There are two factors making it difficult to calculate the number of contracts signed based on total payment amounts:

Firstly, there may be a delay between a contract being signed, the signing bonus being paid out, and the inclusion of these expenses in budget reports. One indirect indication of this is the sharp rise in payments reported in the final quarter of each year, when the budget must be “closed out.” However, it’s also important to note that unlike other budget payments (for combat injuries, deaths, etc.), which can be delayed without major consequences, contract payments have a direct impact on a person’s decision to sign a contract or not. Any delay in these payments is thus unlikely to exceed a few months.

Secondly, the dramatic increase in the size of signing bonuses starting on August 1 (one-third of the way through the quarter) creates uncertainty about the average payment amount during this quarter — and our estimate of the total number of contracts signed is based on this average payment amount.

If the delay between contracts being signed and bonuses’ inclusion in budget reports exceeded two months in all cases, the average payment amount for the third quarter should remain unchanged at 195,000 rubles ($1,856). This would indicate that 82,000 new contracts were signed in this period. Even in this scenario, which reflects the maximum number of contracts that could have been signed, the number is significantly lower than the 93,000 new contracts signed in the previous quarter or the 113,000 signed in the third quarter of 2023.

In the opposite scenario, where the military’s ability to recruit volunteers by summer has been fully exhausted, meaning no contracts were signed before the payment increase, the average payment amount would be 400,000 rubles. The total number of contracts would then amount to 40,300 — but this is the least likely scenario and represents the “lower limit” of new recruits.

Finally, the most conservative and straightforward scenario is one that disregards both the possible delays and the likely increase in the number of contracts signed after the payment increase. In this case, the average payment would be calculated as ⅓ × 195,000 + ⅔ × 400,000 = 332,000 rubles, and the total number of contracts signed in the third quarter would be 49,000, which breaks down to 500–600 new contracts per day.

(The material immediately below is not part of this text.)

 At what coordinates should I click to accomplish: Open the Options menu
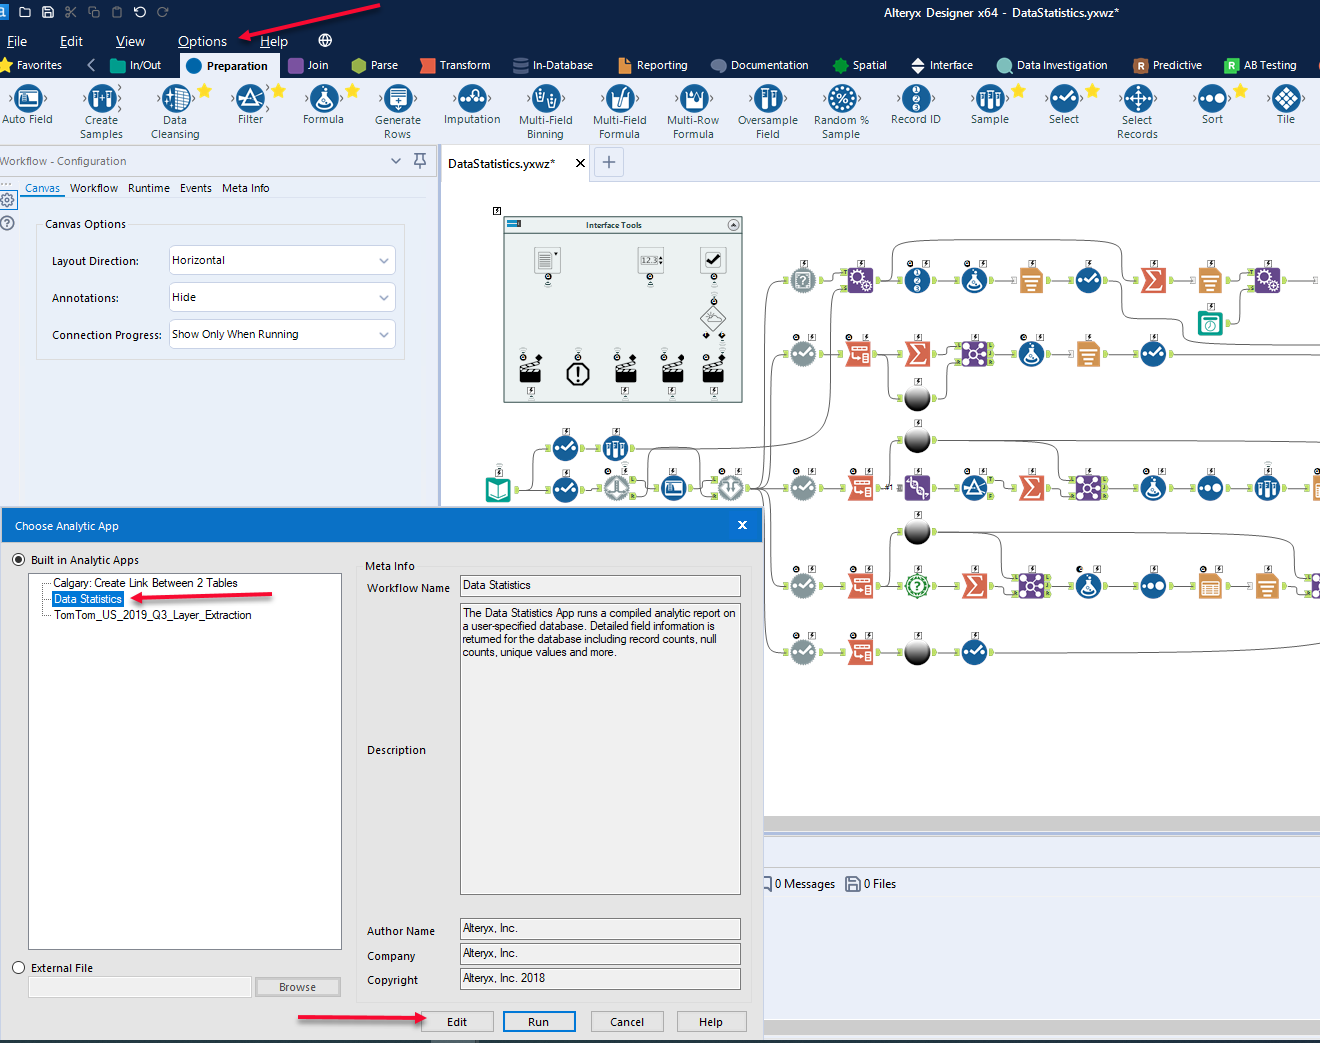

In Meduza’s last calculation of Russian combat losses, we estimated the average fatality rate at 200–250 per day by mid-2024. Using a conservative conversion factor to translate fatalities into total losses (based on compensation payments in 2022, which suggest that for every fatality in this war, there are 1.7–2 severely wounded), this means about 600–750 individuals per day fall into the category of irrecoverable losses.

Despite considerable uncertainty, the available data suggests that, on average, Russia’s recruitment of new contract service members is just enough to keep pace with current losses. What is clearer, however, is that the Russian Armed Forces are neither positioned to build significant reserves nor on the brink of collapse.